Ryk, a receptor-like kinase, is a novel Wnt receptor. It is involved in the Wnt-Ca2+ signaling pathway and other Wnt-related signaling. Ryk plays a crucial role in multiple essential biological processes, including embryonic development, cell polarity determination, and axon guidance [1,4,5,6]. Genetic models, especially gene knockout (KO) mouse models, have been valuable in studying its functions.

In Ryk loss-of-function mice, various embryonic abnormalities are observed, such as disruptions in skeletal, craniofacial, and cardiac development [1]. In midgut development, loss of Ryk phenocopies the Wnt5a-/-phenotype, perturbing post-mitotic pathfinding and leading to apoptosis, highlighting its role in midgut elongation [2]. In the lung, Ryk mutant mice exhibit lung hypoplasia, inflammation, and alveolar simplification due to defective secondary septation, indicating that WNT/RYK signaling functions as an anti-inflammatory modulator in the lung mesenchyme [3]. In bone marrow stromal cells, downregulation of Ryk in mesenchymal stromal cells (MSCs) decreases their clonogenic activity and ability to support self-renewing expansion of primitive hematopoietic progenitors (HPCs) in response to canonical Wnt ligands [7].

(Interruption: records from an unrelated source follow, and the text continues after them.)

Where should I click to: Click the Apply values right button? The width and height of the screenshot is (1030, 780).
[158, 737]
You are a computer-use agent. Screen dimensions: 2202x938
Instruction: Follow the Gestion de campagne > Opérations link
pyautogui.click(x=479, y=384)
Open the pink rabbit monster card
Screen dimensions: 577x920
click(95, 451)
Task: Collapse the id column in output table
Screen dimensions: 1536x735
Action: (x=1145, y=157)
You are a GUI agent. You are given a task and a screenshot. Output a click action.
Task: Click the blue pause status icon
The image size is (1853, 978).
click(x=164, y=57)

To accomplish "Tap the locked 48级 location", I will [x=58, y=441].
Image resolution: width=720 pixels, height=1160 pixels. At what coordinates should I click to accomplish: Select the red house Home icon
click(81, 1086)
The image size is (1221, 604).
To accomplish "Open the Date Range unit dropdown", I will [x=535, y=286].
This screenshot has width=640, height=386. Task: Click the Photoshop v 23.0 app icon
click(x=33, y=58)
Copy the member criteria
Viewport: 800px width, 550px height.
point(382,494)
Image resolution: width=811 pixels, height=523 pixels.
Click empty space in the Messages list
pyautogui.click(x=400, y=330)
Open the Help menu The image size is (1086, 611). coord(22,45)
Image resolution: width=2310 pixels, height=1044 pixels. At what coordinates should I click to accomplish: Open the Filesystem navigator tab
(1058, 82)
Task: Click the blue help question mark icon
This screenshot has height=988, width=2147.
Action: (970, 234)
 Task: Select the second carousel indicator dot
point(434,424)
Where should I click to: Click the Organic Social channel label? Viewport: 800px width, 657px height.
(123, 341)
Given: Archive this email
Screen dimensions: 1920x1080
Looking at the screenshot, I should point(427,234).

In conclusion, Ryk is essential for multiple biological processes, including embryonic development, midgut elongation, lung development and homeostasis, and hematopoiesis-supporting activities. Studies using Ryk KO mouse models have revealed its significance in these processes and provided insights into diseases related to abnormal development, inflammation, and hematopoiesis-related disorders [1,2,3,7].